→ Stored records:
++++

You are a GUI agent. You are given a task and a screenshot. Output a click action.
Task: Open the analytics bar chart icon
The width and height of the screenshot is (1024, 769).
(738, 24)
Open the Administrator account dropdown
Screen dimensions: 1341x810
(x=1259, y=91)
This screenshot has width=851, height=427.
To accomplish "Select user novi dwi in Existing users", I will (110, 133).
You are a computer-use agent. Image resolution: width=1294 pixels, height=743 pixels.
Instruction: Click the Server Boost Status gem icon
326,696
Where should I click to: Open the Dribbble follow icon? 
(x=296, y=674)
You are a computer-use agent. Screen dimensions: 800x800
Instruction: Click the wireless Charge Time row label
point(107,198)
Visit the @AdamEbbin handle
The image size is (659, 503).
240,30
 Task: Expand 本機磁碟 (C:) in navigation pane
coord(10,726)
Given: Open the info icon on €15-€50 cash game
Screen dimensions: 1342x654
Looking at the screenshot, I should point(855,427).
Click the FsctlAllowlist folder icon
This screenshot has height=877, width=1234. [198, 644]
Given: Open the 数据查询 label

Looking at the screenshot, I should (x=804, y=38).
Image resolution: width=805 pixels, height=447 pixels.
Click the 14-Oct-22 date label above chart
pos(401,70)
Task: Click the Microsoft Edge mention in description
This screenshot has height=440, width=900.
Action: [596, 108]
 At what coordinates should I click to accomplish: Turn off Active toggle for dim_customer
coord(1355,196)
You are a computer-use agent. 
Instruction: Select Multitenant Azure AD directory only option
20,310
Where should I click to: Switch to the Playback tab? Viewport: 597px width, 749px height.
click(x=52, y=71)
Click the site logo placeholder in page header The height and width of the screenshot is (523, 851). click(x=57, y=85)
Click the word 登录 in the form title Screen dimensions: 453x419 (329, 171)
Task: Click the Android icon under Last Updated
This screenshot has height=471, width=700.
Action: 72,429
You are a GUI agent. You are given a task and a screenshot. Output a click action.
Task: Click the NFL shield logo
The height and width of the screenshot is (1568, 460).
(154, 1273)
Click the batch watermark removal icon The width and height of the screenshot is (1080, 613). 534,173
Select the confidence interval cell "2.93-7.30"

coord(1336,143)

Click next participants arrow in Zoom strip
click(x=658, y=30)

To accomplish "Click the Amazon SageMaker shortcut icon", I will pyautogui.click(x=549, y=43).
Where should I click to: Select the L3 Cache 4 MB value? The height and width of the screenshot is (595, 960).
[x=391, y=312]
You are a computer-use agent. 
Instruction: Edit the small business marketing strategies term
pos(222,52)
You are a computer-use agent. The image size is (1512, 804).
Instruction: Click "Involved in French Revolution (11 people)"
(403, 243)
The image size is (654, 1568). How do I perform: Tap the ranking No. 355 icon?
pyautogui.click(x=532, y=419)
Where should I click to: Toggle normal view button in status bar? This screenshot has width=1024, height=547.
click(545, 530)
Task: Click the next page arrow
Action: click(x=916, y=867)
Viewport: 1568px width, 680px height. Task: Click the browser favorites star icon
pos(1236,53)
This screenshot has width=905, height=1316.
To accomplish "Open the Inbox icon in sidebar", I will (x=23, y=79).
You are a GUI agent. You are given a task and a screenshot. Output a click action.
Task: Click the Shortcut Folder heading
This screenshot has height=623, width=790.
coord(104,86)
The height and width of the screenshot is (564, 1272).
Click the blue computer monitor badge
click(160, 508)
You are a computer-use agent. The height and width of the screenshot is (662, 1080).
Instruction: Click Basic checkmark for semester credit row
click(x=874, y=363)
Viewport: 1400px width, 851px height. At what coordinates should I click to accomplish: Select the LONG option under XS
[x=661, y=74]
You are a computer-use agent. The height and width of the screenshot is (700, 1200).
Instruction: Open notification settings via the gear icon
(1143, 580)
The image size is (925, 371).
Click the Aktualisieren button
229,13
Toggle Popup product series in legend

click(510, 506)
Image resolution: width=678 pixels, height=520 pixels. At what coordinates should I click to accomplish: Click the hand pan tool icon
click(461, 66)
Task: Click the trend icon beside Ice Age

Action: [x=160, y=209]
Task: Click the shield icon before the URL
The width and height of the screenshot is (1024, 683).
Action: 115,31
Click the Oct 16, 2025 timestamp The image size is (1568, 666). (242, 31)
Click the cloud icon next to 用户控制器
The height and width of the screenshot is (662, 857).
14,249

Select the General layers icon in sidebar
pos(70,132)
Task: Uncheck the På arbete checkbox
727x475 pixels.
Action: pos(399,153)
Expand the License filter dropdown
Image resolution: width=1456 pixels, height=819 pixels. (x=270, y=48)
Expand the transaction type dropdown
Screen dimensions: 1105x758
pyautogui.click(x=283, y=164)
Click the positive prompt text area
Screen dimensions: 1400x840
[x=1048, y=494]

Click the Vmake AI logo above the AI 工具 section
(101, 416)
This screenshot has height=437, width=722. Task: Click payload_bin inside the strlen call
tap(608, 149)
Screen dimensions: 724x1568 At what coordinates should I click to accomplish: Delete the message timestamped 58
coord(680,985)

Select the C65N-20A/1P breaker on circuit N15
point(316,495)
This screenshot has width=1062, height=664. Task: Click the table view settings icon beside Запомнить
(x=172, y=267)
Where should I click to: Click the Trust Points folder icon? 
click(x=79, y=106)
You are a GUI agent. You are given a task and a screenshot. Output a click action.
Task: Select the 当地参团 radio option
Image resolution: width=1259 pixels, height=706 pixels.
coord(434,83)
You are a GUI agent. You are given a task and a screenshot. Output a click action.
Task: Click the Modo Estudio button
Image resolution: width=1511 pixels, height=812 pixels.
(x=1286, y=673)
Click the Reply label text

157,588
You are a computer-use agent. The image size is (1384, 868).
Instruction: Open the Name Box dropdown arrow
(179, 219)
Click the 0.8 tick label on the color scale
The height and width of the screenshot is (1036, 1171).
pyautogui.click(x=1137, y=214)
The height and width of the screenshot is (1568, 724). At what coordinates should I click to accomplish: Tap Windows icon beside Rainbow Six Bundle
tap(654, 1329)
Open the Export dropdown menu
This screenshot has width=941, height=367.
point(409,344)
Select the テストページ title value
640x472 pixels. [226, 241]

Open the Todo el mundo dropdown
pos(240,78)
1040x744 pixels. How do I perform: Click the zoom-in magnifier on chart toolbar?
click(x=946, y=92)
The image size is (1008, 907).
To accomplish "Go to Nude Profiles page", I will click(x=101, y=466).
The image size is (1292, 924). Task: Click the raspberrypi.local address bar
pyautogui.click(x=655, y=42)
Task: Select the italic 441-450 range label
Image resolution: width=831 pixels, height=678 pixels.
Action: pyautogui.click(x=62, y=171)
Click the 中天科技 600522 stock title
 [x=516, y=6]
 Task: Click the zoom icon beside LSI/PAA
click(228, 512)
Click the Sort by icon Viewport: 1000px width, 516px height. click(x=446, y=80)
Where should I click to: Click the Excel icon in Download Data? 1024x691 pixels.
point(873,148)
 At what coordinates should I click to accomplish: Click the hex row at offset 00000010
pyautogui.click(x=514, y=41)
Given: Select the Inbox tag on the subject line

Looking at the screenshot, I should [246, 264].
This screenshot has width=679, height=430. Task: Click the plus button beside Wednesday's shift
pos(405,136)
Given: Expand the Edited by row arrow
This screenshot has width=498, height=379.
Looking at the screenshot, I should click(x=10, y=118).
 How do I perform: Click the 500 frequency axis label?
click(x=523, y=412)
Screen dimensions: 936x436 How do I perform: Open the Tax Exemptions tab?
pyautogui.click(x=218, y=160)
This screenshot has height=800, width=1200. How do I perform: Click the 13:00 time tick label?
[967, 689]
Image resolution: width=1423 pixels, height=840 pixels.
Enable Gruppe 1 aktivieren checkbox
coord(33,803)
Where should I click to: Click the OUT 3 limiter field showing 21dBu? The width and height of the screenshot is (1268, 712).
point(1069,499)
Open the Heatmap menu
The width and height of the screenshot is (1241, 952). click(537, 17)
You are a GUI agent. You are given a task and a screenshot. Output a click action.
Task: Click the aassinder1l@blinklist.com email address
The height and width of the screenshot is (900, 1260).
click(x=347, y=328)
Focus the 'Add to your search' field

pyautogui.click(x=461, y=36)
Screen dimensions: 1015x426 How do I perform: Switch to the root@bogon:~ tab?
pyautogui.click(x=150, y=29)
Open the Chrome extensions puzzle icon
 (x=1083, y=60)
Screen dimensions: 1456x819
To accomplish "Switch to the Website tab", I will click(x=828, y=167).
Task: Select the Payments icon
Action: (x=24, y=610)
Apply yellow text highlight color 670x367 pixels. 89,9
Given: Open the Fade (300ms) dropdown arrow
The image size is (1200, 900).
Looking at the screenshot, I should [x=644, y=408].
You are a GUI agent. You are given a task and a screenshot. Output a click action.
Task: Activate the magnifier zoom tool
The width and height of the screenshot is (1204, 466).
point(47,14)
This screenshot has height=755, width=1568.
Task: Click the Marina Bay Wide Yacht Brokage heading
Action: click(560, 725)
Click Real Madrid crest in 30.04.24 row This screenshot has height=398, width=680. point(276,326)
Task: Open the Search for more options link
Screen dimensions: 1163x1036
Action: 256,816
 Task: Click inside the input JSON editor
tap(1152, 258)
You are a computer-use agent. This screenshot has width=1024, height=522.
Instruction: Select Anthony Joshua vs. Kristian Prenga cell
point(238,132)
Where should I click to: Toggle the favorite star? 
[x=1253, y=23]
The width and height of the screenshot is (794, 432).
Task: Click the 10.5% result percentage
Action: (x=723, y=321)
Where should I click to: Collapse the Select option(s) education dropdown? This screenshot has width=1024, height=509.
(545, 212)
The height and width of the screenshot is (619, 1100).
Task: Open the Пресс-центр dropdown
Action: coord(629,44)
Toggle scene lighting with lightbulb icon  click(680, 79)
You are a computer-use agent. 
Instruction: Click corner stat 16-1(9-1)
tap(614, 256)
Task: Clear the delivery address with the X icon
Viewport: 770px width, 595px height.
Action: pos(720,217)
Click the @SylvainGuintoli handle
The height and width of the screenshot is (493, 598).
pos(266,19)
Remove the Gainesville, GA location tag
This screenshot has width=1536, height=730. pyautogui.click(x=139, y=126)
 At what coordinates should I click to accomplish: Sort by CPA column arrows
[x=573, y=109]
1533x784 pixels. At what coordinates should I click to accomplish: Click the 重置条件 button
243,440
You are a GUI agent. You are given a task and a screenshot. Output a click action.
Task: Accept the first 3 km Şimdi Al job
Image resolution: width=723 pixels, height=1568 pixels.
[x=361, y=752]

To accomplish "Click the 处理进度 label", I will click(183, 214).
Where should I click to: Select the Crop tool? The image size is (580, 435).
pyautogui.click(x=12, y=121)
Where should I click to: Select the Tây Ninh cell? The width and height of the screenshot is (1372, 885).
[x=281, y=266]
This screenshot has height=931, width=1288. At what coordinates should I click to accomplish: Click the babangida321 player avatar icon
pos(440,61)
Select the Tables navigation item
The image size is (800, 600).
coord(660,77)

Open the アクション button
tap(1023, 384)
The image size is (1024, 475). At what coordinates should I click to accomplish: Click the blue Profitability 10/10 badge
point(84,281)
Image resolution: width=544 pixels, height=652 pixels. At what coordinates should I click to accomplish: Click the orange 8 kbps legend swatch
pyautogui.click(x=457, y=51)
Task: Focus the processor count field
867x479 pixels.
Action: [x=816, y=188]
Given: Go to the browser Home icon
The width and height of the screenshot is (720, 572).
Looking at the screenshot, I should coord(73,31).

++++

Search the entries for the word "with". Copy every line where it occurs.

Toggle scene lighting with lightbulb icon  click(680, 79)
Task: Clear the delivery address with the X icon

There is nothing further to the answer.